### EXCERPT PROVIDED
..............................

A: In Factary’s new New Trust Update Archive.

The new NTU Archive is many things. It’s a simple, fast and efficient way to find trusts and foundations in the UK. It’s a great way of finding out about philanthropists, and it is a history of the last ten years of philanthropy in the UK.

Factary began recording the new wave of philanthropy back in 1993, when we noticed that the Charity Commission for England and Wales was experiencing a boom in trust registrations. We discovered that the registration documents for charities – which are in the public domain – contained information that allowed fundraisers to get a clearer idea of what the activities of new trusts, and who was behind them. This was not, at the start, an easy process. We had to take the train to Taunton (where the Charity Commission keeps part of its archive) and request, one by one, the registration documents for these new charities. We then had to go through each document by hand to pick out the charities that looked like they might be, or might become, grant-makers, and start the process of research.

The second part of this process has not varied much over the years – we still carry out detailed research on each trust, contacting trust administrators and aiming to establish who is behind the trust, what their interests are, and what they hope to do.

The Factary team moves fast on that research, and subscribers to New Trust Update (we limit the number of subscribers to 100) rely on us to be the first to hear about new grant-makers.

The result is a rich database of more than 2,500 trusts with interests in arts, rights, women, older people, animals, the environment… the whole range of charitable activity. Users of the NTU Archive can search the entire data set using combinations of codes (for example, ‘Education and Training’) and keywords, to find trusts that were created with those interests.

Users can research trustees by name. There are more than 9,000 trustees listed here, so this is a rich database on individual philanthropy – people who are concerned enough about a social or environmental issues to create a foundation or to join the board of a new foundation. Information on philanthropy in the UK – with the honourable exception of Factary Phi – is hard to find and this data, linking people to their philanthropic interests is invaluable to the non-profit sector.

..............................

### RECORD SET
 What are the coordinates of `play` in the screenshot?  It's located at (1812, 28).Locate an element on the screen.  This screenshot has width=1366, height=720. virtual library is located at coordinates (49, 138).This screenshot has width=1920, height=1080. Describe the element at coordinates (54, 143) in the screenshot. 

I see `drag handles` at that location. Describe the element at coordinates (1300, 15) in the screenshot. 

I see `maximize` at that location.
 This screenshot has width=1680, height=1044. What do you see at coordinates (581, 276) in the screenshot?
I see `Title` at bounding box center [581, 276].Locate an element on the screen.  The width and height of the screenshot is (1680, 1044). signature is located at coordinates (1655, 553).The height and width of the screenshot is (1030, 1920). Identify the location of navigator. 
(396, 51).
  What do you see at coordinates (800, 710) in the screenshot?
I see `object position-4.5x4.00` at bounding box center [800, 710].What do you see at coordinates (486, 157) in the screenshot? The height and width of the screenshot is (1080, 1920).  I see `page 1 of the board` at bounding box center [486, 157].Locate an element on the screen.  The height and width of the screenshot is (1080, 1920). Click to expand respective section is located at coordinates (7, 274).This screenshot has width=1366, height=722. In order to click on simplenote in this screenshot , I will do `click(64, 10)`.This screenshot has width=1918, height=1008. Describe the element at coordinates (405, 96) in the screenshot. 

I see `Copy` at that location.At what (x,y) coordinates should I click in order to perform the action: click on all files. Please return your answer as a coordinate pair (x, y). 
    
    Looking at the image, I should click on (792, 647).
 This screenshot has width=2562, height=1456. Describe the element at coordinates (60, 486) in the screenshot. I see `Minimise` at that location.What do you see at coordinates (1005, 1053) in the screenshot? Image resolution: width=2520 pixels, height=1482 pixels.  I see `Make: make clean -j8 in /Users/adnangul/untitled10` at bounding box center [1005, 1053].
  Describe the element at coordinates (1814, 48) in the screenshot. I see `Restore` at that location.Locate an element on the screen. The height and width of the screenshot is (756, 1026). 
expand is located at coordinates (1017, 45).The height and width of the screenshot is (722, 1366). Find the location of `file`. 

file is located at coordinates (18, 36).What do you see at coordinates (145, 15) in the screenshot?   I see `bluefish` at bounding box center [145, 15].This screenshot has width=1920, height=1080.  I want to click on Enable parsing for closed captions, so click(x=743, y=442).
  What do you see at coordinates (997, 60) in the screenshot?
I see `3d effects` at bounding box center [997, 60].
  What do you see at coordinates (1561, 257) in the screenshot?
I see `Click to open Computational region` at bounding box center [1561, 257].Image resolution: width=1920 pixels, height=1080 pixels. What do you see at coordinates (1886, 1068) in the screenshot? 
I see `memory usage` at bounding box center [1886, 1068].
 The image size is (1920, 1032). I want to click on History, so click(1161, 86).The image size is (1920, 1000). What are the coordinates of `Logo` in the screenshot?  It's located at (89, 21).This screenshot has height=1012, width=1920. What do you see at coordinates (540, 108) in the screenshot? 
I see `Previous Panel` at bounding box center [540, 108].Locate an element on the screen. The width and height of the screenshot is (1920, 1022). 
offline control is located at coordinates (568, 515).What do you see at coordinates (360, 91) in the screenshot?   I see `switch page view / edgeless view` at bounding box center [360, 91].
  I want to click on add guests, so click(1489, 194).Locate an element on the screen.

..............................

### WHAT THE TASK ASKS
Using the text on Factary's NTU Archive, answer these:
(a) In what year did Factary begin recording the new wave of philanthropy?
(b) To what number does Factary limit subscribers to New Trust Update?
(c) How many trustees are listed in the archive?
You won't need the entries.

### EXPECTED OUTPUT
(a) 1993
(b) 100
(c) More than 9,000